**WORK INSTRUCTIONS**
Beginning at the line that contains "Task: Undo the last action" and ending at the last line of the records below, retype each line exactly and add nothing.

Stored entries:
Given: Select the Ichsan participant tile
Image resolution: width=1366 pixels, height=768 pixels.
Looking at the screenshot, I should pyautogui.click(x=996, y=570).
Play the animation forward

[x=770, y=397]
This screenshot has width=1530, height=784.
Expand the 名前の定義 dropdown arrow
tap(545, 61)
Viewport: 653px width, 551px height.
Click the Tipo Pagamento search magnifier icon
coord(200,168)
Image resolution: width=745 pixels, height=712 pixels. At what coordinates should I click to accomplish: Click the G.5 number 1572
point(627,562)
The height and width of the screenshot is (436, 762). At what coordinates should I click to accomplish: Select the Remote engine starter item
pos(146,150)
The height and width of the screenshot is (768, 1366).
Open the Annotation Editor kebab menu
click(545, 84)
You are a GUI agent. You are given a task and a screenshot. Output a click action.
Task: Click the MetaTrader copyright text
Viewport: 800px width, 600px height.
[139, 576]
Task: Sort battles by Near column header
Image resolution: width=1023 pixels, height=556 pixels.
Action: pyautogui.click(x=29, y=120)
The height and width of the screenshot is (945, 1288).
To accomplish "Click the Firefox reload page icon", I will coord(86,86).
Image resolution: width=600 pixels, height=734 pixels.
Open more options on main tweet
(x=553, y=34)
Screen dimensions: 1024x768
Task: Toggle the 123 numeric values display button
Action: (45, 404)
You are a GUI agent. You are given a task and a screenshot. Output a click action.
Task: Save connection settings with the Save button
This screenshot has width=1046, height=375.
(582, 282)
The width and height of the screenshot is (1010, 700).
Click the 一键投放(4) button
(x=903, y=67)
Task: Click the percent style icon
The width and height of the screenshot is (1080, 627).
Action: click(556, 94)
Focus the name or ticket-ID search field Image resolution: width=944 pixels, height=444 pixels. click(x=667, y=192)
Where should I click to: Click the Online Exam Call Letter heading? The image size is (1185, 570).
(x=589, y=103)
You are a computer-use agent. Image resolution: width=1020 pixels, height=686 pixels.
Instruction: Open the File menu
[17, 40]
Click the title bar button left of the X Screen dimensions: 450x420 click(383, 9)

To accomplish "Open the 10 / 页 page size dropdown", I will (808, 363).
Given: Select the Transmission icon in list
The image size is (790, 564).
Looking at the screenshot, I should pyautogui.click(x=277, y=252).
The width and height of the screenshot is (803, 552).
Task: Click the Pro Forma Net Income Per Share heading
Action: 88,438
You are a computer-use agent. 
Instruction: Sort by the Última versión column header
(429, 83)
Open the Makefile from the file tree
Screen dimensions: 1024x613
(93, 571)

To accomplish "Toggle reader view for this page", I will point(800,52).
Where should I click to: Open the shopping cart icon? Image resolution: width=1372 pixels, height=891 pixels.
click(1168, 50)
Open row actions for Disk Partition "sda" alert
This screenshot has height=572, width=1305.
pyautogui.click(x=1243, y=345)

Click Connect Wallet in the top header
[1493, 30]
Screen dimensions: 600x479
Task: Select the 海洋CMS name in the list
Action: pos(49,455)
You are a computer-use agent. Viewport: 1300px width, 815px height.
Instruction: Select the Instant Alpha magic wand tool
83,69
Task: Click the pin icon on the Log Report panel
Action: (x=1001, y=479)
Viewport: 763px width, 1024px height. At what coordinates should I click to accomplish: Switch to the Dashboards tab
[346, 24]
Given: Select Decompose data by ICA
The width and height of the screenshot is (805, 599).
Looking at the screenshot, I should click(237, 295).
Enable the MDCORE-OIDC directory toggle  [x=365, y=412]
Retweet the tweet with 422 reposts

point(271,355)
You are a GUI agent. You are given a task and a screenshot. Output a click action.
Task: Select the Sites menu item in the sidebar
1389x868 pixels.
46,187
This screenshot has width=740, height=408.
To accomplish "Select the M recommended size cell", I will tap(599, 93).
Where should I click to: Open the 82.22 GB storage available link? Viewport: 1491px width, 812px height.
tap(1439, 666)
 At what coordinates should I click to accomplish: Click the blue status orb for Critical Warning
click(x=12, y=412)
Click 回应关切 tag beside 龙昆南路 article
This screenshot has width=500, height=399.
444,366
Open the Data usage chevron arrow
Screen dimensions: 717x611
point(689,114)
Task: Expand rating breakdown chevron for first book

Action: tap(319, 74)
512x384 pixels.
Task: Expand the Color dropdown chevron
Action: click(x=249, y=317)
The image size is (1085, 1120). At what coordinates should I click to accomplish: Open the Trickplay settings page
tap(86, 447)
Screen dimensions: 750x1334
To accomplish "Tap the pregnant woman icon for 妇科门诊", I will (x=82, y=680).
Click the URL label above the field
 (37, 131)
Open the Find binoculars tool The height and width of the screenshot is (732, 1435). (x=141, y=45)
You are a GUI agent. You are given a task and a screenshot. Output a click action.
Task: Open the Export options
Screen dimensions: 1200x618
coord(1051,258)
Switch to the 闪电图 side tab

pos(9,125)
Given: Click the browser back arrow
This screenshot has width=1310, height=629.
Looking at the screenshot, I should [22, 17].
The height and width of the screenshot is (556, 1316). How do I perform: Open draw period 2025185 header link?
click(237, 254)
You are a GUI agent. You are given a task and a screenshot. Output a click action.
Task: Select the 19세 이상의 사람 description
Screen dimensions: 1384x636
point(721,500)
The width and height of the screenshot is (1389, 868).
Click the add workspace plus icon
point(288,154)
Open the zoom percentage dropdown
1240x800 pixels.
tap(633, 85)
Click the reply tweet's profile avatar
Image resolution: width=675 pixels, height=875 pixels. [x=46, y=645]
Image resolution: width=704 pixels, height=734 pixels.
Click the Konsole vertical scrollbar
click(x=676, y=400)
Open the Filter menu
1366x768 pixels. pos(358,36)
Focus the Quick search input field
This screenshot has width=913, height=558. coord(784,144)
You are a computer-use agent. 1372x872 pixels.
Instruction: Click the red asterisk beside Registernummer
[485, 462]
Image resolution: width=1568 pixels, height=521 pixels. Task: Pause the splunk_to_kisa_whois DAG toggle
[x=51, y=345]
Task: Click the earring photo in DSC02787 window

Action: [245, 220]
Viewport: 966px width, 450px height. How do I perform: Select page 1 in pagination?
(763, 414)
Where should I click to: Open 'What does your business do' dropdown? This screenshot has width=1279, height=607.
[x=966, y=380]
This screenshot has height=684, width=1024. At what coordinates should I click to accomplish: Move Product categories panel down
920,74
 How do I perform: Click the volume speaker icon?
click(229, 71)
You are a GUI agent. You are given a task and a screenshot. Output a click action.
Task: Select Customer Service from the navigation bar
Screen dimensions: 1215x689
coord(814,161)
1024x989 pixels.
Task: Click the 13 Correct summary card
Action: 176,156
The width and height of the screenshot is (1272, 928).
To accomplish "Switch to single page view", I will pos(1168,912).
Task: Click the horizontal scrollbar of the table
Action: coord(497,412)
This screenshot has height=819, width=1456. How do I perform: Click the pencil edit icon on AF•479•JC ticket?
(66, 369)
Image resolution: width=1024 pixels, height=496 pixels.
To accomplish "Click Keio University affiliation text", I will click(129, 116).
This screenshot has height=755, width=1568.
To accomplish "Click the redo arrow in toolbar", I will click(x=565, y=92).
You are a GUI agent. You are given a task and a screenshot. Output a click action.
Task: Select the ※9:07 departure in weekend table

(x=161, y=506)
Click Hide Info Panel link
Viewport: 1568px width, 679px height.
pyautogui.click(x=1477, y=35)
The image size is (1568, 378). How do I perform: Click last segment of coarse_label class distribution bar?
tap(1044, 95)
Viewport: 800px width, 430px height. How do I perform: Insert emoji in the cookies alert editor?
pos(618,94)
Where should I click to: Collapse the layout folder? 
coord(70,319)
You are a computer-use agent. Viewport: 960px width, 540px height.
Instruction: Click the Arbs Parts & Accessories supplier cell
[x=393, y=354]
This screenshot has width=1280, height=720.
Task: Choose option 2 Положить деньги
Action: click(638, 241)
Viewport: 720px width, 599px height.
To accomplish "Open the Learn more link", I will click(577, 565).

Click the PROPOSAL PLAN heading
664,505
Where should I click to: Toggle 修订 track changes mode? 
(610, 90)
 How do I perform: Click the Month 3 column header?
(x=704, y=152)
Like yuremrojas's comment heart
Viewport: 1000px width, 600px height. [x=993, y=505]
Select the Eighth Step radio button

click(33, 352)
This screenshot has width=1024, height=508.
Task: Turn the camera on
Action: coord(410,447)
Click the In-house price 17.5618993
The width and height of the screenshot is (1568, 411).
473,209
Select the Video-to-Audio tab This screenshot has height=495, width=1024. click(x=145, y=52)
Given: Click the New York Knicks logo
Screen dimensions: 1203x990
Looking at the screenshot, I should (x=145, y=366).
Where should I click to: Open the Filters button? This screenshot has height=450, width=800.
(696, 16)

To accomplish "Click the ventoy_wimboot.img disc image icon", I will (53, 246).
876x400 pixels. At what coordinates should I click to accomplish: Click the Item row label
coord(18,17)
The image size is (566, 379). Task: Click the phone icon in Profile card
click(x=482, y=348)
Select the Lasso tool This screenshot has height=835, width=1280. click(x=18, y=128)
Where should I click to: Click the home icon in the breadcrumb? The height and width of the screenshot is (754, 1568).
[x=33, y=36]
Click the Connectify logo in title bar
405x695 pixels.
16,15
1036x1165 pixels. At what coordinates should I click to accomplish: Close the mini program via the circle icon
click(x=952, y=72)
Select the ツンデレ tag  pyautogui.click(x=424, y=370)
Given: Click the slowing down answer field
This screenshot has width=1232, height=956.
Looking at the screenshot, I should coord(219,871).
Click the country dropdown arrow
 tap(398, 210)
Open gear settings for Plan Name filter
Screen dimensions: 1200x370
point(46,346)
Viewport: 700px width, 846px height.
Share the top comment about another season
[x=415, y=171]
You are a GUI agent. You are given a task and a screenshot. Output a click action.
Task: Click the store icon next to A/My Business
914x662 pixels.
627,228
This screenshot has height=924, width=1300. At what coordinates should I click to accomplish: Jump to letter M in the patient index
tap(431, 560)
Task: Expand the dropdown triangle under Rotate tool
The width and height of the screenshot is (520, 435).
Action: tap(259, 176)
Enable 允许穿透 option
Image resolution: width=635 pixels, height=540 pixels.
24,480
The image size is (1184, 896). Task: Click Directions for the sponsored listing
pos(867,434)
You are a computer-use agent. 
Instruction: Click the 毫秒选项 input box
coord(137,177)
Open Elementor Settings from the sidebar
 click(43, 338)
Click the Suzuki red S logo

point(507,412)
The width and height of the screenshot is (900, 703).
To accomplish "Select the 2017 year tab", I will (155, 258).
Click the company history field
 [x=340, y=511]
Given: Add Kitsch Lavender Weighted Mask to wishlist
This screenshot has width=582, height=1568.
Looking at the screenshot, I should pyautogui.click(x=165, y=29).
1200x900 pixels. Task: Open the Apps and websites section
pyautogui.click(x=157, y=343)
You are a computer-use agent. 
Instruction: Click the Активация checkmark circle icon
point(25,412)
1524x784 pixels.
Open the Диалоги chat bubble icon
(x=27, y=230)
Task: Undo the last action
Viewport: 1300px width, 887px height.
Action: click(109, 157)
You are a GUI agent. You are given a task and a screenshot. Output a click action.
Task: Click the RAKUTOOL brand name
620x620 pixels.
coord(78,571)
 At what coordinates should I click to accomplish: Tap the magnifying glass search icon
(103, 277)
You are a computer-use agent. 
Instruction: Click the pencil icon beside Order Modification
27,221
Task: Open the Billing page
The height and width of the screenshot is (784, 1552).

**ANSWER BELOW**
Task: Undo the last action
Viewport: 1300px width, 887px height.
Action: click(109, 157)
You are a GUI agent. You are given a task and a screenshot. Output a click action.
Task: Click the RAKUTOOL brand name
620x620 pixels.
coord(78,571)
 At what coordinates should I click to accomplish: Tap the magnifying glass search icon
(103, 277)
You are a computer-use agent. 
Instruction: Click the pencil icon beside Order Modification
27,221
Task: Open the Billing page
The height and width of the screenshot is (784, 1552).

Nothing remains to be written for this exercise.